The British Guide to Showing Off

Now I don’t know about you, but I’ve never taken drag queens particularly seriously. I hear drag and I think Panto, Pete Burns and penises. I generally don’t think about high art. Or at least, I didn’t. What The British Guide to Showing Off achieves is a look at the cross-dressing community that transcends your basic stereotype of men dressing up like ladies and telling rude jokes. Rather than capture the tawdry, The British Guide to Showing Off strives to portray the thriving art scene that surrounds The Alternative Miss World pageant. Or, as creator and artiste Andrew Logan deftly surmises, “It’s not about gender, it’s about transformation. Why transform from a man to a woman when you can be anything you want?”

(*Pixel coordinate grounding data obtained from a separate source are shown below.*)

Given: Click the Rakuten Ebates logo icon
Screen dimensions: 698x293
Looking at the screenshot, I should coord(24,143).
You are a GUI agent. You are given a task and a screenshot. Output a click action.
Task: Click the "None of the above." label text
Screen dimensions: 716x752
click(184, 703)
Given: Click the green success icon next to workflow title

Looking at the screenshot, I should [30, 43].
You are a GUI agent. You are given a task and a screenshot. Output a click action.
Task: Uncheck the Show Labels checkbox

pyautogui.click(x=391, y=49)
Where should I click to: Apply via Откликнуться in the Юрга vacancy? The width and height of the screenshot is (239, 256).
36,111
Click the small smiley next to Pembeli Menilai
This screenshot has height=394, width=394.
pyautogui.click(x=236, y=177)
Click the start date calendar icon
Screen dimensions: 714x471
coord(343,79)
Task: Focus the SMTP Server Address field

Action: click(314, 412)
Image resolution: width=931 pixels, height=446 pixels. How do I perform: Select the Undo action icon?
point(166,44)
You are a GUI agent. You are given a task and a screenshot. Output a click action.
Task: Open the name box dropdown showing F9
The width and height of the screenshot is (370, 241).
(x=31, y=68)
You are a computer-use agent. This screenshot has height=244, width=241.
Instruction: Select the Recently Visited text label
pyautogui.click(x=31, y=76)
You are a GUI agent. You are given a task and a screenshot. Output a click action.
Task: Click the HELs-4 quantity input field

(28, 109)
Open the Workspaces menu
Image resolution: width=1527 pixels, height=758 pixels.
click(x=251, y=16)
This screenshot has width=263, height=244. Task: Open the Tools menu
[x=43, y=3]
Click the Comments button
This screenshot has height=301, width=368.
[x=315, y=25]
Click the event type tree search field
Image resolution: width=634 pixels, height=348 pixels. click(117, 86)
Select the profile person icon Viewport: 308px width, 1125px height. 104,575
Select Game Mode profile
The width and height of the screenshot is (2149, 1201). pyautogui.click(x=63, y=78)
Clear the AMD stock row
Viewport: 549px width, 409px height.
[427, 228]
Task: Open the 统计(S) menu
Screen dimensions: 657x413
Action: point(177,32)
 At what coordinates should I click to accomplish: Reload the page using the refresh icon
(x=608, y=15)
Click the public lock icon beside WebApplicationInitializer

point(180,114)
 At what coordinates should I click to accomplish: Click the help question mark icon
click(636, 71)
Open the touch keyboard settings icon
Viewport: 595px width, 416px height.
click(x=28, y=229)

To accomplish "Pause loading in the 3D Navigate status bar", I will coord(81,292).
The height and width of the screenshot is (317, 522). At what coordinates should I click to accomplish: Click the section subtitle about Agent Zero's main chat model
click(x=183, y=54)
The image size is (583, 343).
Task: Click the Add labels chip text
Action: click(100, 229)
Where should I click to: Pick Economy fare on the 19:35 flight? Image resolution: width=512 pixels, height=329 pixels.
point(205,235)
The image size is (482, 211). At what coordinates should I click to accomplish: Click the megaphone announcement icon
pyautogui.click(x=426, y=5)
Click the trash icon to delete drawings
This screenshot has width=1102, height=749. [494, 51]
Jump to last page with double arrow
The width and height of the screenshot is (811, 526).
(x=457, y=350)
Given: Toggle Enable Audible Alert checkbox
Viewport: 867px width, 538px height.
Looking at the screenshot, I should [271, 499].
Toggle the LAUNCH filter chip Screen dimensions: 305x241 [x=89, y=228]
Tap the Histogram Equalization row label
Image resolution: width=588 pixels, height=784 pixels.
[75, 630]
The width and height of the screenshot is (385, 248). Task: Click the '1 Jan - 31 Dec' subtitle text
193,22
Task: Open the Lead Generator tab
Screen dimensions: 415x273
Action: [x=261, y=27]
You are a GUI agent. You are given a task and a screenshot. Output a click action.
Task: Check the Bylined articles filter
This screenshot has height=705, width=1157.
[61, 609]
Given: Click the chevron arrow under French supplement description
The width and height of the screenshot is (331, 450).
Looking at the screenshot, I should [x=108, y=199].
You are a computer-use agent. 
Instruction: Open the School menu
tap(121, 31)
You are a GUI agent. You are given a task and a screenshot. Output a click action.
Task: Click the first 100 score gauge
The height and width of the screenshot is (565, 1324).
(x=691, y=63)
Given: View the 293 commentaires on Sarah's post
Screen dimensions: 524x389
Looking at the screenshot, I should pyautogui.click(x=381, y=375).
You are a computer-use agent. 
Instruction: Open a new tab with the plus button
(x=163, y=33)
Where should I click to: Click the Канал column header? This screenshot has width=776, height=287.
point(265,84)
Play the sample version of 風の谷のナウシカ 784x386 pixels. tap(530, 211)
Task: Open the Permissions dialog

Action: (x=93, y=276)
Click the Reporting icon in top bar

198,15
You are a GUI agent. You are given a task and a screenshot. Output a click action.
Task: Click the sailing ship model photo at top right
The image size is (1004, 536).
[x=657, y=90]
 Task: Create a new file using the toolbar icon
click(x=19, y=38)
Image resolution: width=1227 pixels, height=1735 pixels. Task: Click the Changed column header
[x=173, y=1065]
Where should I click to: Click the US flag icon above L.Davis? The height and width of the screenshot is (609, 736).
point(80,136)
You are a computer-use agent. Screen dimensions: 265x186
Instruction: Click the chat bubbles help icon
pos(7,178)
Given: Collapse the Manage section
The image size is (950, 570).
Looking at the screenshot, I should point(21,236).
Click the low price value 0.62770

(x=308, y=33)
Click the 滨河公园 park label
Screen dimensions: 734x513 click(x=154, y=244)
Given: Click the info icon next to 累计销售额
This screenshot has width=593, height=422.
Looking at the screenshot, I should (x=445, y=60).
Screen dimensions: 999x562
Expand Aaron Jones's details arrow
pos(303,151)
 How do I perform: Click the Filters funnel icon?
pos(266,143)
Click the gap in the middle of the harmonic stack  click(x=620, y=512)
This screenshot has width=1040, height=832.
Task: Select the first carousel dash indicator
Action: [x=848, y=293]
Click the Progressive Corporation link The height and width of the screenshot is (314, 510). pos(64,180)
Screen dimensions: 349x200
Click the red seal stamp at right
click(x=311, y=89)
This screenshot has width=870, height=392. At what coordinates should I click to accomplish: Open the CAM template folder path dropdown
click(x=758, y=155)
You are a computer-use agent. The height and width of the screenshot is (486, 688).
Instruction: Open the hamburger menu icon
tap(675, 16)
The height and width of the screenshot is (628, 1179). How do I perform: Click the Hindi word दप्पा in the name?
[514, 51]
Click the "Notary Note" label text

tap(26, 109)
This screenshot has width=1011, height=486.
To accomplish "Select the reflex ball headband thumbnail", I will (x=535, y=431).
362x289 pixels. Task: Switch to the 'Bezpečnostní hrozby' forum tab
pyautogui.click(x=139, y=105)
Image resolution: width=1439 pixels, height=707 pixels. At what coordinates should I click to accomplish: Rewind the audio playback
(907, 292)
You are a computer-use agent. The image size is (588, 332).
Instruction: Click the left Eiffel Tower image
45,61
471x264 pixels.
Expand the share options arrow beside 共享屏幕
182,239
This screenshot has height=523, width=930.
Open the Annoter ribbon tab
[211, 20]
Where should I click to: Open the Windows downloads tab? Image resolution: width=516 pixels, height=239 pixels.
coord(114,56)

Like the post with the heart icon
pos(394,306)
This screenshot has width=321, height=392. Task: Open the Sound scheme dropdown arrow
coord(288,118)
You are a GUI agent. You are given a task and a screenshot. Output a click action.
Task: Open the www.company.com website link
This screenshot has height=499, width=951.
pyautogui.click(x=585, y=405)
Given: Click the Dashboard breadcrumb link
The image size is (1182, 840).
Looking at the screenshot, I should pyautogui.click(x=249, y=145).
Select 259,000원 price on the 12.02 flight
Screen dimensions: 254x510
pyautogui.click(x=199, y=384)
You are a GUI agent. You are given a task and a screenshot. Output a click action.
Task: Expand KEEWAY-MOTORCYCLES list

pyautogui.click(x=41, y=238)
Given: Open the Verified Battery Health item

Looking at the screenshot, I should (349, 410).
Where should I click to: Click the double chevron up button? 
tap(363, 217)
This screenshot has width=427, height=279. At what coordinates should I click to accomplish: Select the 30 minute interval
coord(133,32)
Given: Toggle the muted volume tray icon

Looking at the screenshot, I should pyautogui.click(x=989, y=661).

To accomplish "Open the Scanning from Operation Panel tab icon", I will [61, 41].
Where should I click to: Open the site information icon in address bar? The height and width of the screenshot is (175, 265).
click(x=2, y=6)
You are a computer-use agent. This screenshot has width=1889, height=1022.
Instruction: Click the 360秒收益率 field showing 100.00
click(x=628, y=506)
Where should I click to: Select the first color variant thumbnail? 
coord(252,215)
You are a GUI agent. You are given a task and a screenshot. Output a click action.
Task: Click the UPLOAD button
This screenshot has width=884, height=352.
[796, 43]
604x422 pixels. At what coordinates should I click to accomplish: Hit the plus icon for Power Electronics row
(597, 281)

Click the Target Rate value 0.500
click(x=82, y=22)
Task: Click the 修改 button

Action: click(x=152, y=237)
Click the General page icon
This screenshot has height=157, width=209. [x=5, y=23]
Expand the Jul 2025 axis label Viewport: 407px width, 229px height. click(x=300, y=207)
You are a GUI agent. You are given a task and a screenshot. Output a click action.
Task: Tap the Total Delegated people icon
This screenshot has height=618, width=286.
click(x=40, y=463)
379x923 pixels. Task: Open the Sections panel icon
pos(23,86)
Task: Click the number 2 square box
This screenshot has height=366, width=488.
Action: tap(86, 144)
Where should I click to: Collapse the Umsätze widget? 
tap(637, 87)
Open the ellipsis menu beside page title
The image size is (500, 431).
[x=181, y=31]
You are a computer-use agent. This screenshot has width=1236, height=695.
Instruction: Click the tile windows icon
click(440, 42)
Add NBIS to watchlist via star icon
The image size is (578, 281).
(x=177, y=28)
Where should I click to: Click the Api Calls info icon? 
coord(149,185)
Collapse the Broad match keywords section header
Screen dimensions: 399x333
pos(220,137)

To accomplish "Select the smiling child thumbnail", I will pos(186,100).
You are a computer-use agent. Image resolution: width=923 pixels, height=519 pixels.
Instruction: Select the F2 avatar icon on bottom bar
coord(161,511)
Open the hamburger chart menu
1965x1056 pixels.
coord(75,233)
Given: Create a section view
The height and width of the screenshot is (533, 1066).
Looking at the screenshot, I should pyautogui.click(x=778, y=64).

What is made resoundingly clear in the opening scenes of The British Guide to Showing Off is that The Alternative Miss World is primarily concerned with joy, self-celebration and the art of performance. Yes, this may sound like a cheesy summation of any Pride Parade’s manifesto, but the sheer opulence of Logan’s execution makes him an immensely involving hero to follow throughout the film. Directed by Jes Benstock, the film’s execution seeks to be as outlandish as its stars. Furnished with surrealist animation that almost echoes a Python-era Terry Gilliam, the documentary intersects a biography of Logan with the history of the 40-year old pageant, simultaneously following Logan as he orchestrates 2009’s event. We see 1998’s winner, a 78 year old Russian woman with a penis on her head. We see wigs, props and bodypaint slip past the ridiculous and into the magnificent. We believe Logan when he says it’s an art event rather than a drag show.

Everything about Logan and his pageant is shrouded in glittering genius, as we see him meticulously planning and attempting to fund his most important artwork, the living sculpture that is the AMW. Beginning in 1972, the pageant has a sporadic and scattered history, often going without an event for years at a time. The flagship contest in 1972 was, according to Logan “another excuse for a party” in “a converted jigsaw factory in Hackney”. The second event in 1973 was so full that David Bowie was turned away at the door. Perhaps most ludicrous is the 1986 ‘Earth’ show, which had initially been planned to take place in the Chislehurst caves. This was cancelled when local newspapers decided that the participants would inevitably have sex in the caves, resulting in an AIDS epidemic throughout the town. Because that’s how AIDS travels. UNDERGROUND.

Perhaps the most affecting element of the film is the interviews with the contestants themselves: largely ordinary people who use the Alternative Miss World Pageant as their singular method of expression. Their time to wave their freak flag, as it were. We see a divorced country woman laying out her costume on her bed, feverishly preparing for 2009’s event. “Everytime I ever wanted to do something outlandish, there was always someone telling me I couldn’t. Nobody ever said that to Andrew Logan.” She suddenly picks up a massive hunting rifle. “I bought this when my husband left me.”

Despite the problems Logan’s team repeatedly run into in planning 2009’s Alternative Miss World, Logan himself remains a paragon of zen-like calm, seemingly transcending the notion of stress. Despite his flamboyant appearance, his ambitions and protectiveness over the Alternative Miss World are firm. When one of his younger team members suggests that 2009’s pageant introduce an automated score board, Logan emerges from his ocean of calm to put his brightly coloured foot down. “No,” he says “it’s not about keeping score. Everyone who is this contest is in it until the very end, and that is final.”

Andrew Logan is in equal parts the Wizard of Oz and Willy Wonka of the alternative scene and it’s not difficult to be seduced by the joyful glamour and exuberance of The British Guide to Showing Off. While the production is packed with scenes so over-the-top they’d make Baz Luhrmann blush, the film tends to drag in places. Focusing more on the minor deity that is Logan rather then the contestants themselves. However, the film is easily the most fun you’ll ever have at a documentary.